The President was not a passive auditor of Humphrey and Murphy’s tale. He impressed them with his topographical and political knowledge of the Isthmus. They half hoped he would say that the United States must avoid any military role there, so that they could resign their commissions and become real-life Captain Macklins. But he made no such disclaimer, and they were shown out into the night. “There goes our revolution,” Murphy muttered sadly.
ROOSEVELT SPENT THE weekend brooding over the Humphrey-Murphy report, identifying to an almost comical degree with President Andrew Jackson. “There was an executive who realized not only the responsibilities, but the opportunities of the office,” he told a lunch group including George Haven Putnam. Old “King Andrew” was no saint, but he had never hesitated “to cut any red tape that stood in the way of executive action.… Now, Haven, I hear you chuckling. I know what you are thinking about.”

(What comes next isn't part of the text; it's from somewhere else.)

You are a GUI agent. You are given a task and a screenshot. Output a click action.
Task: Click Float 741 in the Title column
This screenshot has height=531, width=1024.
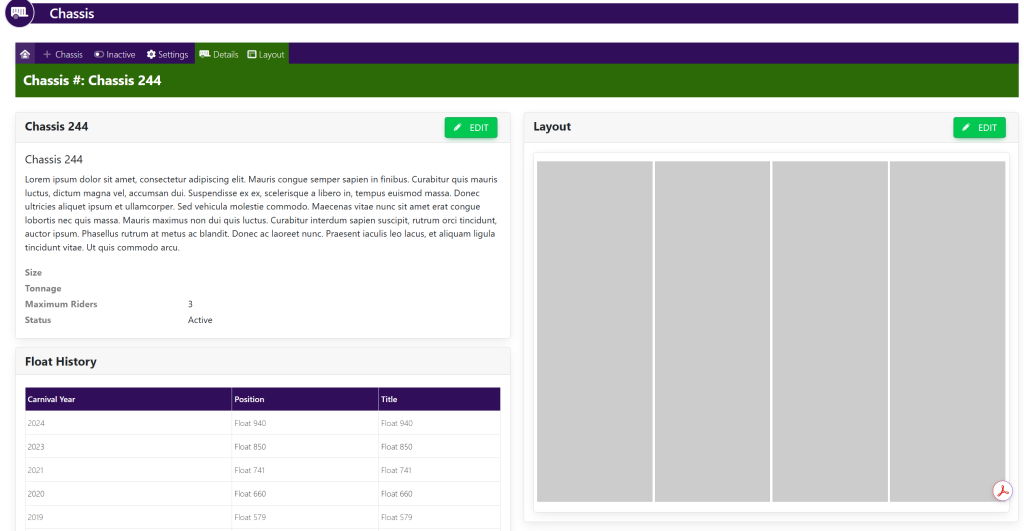(396, 470)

On Monday, crisp cables began to issue from the White House and the Navy Department. The Dixie was loaded with a battalion of Marines and ordered to Guantánamo, Cuba, arrival date 29 October. Moody ordered the Boston to steam secretly, “with all possible dispatch” to San Juan del Sur, Nicaragua, within striking distance of Panama City, while the Marblehead, Concord, and Wyoming proceeded (as per Hay’s alert to Bunau-Varilla) to Acapulco. The only maverick movement in this slow concentration of forces was that of the gunship Nashville, which had only just left Colón. To wheel her round would excite Colombian suspicions, so she was allowed to continue to Caimanera, Cuba.
In coincidental, yet related movement, the steamer Yucatán sailed for Colón from New York. Dr. Amador was on board, looking rather portly, because he wore under his vest the silk flag of Panamanian independence, stitched by Madame Bunau-Varilla. He was probably unaware that five years before, “Roosevelt’s Rough Riders” had headed south on this same dilapidated vessel, with equal dreams of glory.
On 23 October, in further irony, Roosevelt had a recurrence of the malarial fever that had stayed in his system since the Santiago campaign. He spent the afternoon lying on a sofa by a bright fire, with Edith knitting and rocking beside him.
On 26 October, the New York Herald’s Panama correspondent, whose brother was a junta member, reported that seventy anti-Colombian insurgents had “invaded” the Isthmus. Governor Obaldía dispatched one hundred men to meet this imaginary force, conveniently weakening the garrison in Panama City.
On 27 October, Roosevelt turned forty-five, and Dr. Amador was welcomed home. While the President, well again, celebrated with an eighteen-course dinner, Amador had to confess that the only aid he had won in el Norte was pledged by a Frenchman five feet four inches tall.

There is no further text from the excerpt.